Aunty Brenda said...

You know.
And, I've said it before, and I'll say it again, Bluetooth Headsets. They emit rays DIRECTLY into the brain, blinding the wearer to the fact that they look like a dickhead. Two words - Cyberman Upgrade.
That is all.

Debster said...

Actually ScaryDuck has been replaced by a robot alter ego without woe. FACT.

Misty said...

"Tin foil hats ensure that your brain is cooked just the way aliens like"?

Shit.

Oh, and crop circles are real, I'll have you know, but it's a common misconception that they are made by aliens.
They are in fact made by hedgehogs.

Audrey said...

We will know if he is a robot alter ego when he starts vomiting oil everywhere.

Slick-inna-hedge.

Vetr said...

I know, I tend to do unfunny comments; sorry about that...

But seriously: did you speak to the school? It's one thing to get the kids asking questions about established history - enquiring minds are good - but it's another thing entirely to let them leave the classroom actually *believing* in one of these nonsense fairy stories.

The Moon Hoax crowd haven't come up with a single convincing argument against the facts - every last one has been soundly refuted over and over.
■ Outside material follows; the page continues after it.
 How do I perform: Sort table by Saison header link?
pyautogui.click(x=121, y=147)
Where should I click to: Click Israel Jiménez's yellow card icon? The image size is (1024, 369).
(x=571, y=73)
And if that teacher was going to introduce the subject at all then s/he should have damn well made sure *all* the facts were examined.

[Concludes with hilarious comment consistent with excellent Scary blog; leaves everyone in stitches.]

Sharyn said...

Baa-aaa

Debster said...

And beware the one who calls himself Terry Wogan.

Erin said...

What Audrey said! :)

Scaryduck said...

Vetr: We have a list of grievances against the boy's teachers, and this is one of them. We've had to unlearn him, and indocrinate him with all the moon landing TRUTH.
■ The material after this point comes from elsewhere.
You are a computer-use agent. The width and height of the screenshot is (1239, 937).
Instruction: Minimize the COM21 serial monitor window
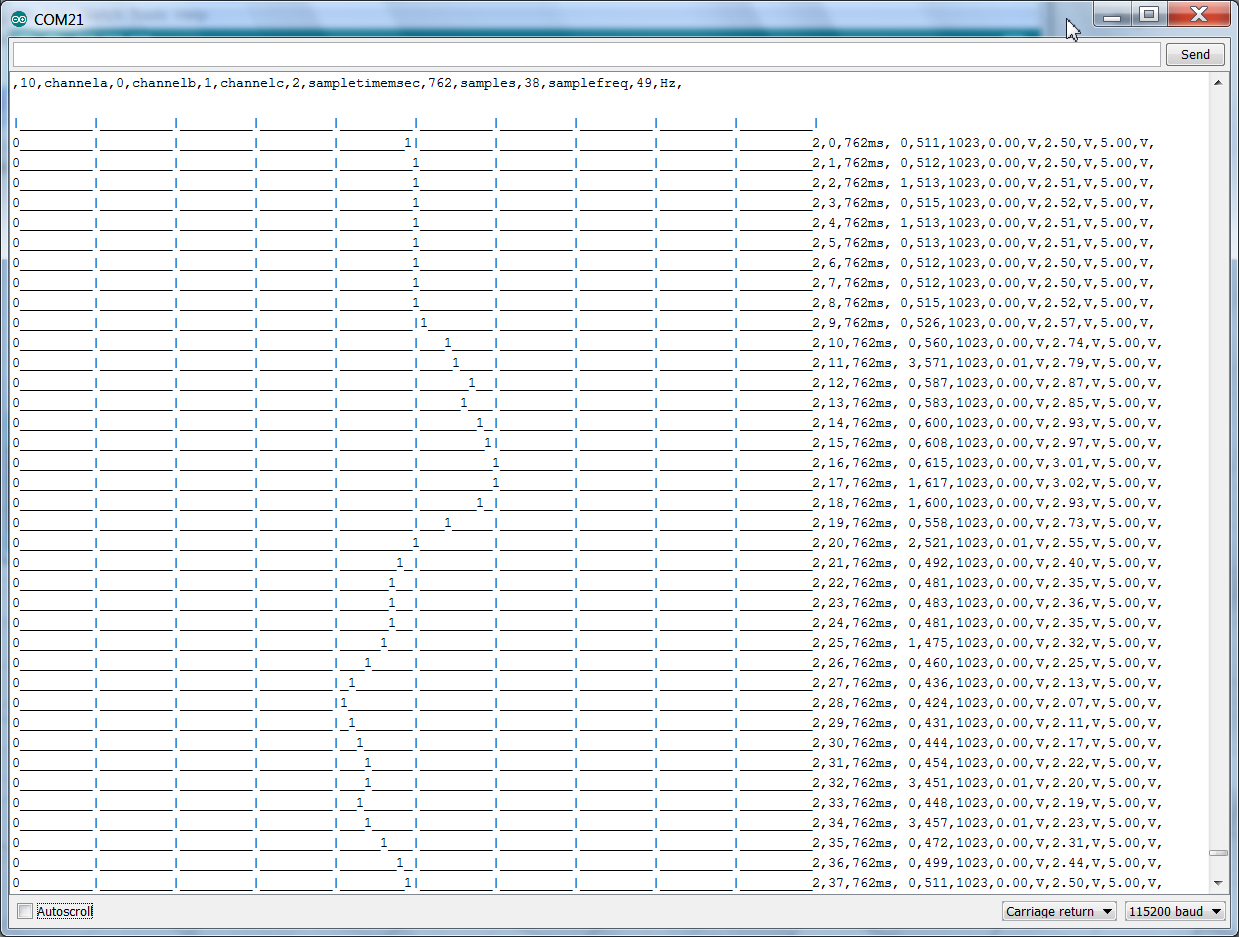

Debster: WIN for the Not the Nine O'Clock News spot

JJ in Gozo said...

Not one but two NTNON references in a single blog post. You're spoiling us today Scary, you really are.
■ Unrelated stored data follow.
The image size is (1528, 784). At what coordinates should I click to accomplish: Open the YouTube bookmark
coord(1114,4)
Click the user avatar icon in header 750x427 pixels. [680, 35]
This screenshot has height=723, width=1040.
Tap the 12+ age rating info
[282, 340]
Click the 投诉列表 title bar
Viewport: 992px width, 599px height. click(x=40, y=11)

But does anyone remember the alien builders sketch "Soon we will conquer your world! And one more thing earthling - if you can see your way clear to paying us cash we won't have to charge you the VAT."

#Debi said...

Done an LOL @ Aunty Brenda...

From the 'day late and dollar short' file, the TRUTH about the 72 virgins...

Richard said...

Metro gear stick. You are so wrong.

In fact Rover was never sold to the Chinese. All the parts are now in a warehouse sitting on a leyline connecting Stonehenge and the Great Pyramid. Waiting.

Squeakypony said...

ROFL

wild-seven said...

Ah conspiracy theories, I for one think they're all total bollocks. Mind you, this book's rather good

http://www.amazon.co.uk/Conspiracy-Plots-Cover-ups-Gordon-Thomas/dp/1852270934/ref=sr_1_1?ie=UTF8&s=books&qid=1248882987&sr=1-1

Not a conspiracy at all, not at all written by my Dad *cough cough*

The Wrath of Dawn said...

WHAT???

These tinfoil hats are darned hard to hear through.

Pseudonymph said...

Paint yourself white to absorb the words, then. Will also deflect nuclear blast.